— Exercise instructions —
The lines from the start of the data up to and including the one with "Given: Click the printer icon in toolbar" should be returned exactly, and nothing else.

— Supplied data —
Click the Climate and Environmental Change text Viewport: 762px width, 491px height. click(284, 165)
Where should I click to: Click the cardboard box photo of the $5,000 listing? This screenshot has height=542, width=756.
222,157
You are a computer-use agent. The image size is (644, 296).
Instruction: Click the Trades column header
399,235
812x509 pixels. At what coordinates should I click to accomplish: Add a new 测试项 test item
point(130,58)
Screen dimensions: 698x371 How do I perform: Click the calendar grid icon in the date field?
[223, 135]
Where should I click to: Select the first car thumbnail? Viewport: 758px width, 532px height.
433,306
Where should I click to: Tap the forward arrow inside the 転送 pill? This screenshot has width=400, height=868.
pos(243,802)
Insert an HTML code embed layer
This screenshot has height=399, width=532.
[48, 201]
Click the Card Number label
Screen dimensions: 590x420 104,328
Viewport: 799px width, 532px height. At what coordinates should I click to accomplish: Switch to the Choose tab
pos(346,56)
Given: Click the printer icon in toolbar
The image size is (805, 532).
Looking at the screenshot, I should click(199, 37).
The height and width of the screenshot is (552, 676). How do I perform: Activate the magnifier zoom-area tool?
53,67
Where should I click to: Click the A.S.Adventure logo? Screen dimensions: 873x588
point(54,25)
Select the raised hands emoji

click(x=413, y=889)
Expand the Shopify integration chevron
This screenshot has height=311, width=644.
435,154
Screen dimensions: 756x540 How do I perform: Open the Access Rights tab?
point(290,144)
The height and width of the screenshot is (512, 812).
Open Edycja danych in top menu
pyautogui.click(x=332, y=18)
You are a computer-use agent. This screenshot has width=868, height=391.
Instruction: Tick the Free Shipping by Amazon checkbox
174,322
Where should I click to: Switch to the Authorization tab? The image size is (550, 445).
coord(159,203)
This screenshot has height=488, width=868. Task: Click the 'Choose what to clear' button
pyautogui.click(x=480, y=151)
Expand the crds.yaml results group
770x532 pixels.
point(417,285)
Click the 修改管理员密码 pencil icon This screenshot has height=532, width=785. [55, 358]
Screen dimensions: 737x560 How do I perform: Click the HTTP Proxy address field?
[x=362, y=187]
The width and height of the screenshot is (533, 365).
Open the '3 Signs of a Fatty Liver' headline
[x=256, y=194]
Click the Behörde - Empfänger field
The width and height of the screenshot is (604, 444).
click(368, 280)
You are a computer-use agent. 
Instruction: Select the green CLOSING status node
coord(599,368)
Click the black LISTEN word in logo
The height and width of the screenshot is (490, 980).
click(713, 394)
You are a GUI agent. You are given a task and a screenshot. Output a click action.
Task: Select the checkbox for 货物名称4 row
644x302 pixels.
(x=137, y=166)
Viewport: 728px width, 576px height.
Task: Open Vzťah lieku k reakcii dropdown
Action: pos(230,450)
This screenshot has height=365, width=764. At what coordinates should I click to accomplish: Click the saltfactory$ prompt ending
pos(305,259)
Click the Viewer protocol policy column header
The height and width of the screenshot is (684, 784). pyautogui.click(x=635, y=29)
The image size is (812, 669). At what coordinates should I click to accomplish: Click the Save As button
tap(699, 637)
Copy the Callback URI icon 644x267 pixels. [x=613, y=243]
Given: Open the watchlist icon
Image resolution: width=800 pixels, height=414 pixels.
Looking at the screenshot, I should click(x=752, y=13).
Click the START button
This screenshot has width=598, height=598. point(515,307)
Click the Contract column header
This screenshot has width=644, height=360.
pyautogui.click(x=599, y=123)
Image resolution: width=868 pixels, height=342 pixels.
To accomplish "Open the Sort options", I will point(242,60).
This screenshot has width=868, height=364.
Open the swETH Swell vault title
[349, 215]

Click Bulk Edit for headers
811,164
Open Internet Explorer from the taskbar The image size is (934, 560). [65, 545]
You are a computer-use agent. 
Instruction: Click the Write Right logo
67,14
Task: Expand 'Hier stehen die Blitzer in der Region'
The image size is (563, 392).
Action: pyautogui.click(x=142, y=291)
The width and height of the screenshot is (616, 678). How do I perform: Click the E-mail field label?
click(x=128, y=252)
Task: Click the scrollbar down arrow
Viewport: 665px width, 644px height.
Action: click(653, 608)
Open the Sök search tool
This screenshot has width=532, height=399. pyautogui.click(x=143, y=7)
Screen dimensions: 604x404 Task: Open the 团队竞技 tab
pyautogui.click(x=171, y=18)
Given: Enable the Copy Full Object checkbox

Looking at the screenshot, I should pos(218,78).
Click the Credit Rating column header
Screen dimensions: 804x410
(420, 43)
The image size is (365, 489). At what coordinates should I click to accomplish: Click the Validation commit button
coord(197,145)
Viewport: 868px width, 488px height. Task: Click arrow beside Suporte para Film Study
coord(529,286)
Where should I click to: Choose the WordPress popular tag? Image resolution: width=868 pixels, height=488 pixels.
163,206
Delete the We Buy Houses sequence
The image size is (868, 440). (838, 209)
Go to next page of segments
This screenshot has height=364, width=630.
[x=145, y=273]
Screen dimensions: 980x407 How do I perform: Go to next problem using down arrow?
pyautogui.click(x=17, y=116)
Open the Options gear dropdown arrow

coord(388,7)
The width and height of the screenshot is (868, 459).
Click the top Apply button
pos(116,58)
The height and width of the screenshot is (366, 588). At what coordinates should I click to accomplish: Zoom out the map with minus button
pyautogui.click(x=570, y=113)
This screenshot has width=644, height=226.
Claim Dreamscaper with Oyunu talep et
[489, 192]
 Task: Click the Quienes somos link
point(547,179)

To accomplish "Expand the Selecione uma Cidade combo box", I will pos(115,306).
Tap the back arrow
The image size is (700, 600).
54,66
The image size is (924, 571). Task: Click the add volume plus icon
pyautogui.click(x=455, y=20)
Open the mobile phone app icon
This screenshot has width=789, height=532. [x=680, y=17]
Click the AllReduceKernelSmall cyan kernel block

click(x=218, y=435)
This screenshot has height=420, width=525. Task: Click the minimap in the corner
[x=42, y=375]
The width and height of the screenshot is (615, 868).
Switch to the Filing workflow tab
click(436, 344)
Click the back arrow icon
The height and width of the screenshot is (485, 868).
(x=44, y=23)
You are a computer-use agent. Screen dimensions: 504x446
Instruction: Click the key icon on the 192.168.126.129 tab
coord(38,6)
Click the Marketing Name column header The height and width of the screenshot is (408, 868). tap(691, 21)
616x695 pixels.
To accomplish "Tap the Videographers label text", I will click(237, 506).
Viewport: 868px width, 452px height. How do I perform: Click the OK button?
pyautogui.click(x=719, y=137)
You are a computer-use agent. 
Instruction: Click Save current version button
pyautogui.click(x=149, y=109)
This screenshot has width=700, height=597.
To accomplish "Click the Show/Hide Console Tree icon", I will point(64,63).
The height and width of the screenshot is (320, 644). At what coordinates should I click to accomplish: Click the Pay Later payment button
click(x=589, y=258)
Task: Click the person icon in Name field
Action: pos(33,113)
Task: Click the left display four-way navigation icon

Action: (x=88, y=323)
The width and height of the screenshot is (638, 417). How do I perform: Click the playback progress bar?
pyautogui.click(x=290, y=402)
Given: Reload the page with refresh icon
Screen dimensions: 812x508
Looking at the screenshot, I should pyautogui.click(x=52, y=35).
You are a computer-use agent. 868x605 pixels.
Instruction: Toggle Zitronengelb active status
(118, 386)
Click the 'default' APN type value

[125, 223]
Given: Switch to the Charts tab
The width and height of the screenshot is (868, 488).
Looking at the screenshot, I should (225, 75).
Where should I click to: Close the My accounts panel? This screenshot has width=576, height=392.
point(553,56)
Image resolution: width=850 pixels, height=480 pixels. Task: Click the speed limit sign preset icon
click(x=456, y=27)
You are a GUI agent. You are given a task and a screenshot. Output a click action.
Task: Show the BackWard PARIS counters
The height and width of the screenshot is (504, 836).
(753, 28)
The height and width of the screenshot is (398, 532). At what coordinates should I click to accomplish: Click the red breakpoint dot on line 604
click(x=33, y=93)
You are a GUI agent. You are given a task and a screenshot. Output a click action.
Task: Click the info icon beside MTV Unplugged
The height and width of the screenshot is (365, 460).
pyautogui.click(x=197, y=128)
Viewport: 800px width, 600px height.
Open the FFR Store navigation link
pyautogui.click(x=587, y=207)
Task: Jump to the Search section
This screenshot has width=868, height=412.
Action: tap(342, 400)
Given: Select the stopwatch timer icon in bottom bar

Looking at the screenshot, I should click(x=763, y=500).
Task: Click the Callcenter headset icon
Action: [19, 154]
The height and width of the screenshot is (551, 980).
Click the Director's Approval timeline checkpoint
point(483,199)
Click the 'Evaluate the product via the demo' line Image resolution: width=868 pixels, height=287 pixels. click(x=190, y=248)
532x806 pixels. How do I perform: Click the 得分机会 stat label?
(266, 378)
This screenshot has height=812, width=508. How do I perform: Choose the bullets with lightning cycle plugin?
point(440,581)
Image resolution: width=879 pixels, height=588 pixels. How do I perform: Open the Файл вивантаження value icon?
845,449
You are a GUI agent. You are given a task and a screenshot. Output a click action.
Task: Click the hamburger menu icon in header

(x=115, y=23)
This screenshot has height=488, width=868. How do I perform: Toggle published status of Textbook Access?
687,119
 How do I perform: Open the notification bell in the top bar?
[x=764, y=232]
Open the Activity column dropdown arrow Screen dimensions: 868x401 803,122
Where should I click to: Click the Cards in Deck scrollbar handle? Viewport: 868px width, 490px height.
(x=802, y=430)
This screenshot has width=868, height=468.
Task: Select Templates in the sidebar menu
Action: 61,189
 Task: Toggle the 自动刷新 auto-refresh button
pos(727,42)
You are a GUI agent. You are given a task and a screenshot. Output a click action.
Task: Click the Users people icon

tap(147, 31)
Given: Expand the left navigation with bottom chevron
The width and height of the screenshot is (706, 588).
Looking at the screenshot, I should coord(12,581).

— Answer section —
Click the Climate and Environmental Change text Viewport: 762px width, 491px height. click(284, 165)
Where should I click to: Click the cardboard box photo of the $5,000 listing? This screenshot has height=542, width=756.
222,157
You are a computer-use agent. The image size is (644, 296).
Instruction: Click the Trades column header
399,235
812x509 pixels. At what coordinates should I click to accomplish: Add a new 测试项 test item
point(130,58)
Screen dimensions: 698x371 How do I perform: Click the calendar grid icon in the date field?
[223, 135]
Where should I click to: Select the first car thumbnail? Viewport: 758px width, 532px height.
433,306
Where should I click to: Tap the forward arrow inside the 転送 pill? This screenshot has width=400, height=868.
pos(243,802)
Insert an HTML code embed layer
This screenshot has height=399, width=532.
[48, 201]
Click the Card Number label
Screen dimensions: 590x420 104,328
Viewport: 799px width, 532px height. At what coordinates should I click to accomplish: Switch to the Choose tab
pos(346,56)
Given: Click the printer icon in toolbar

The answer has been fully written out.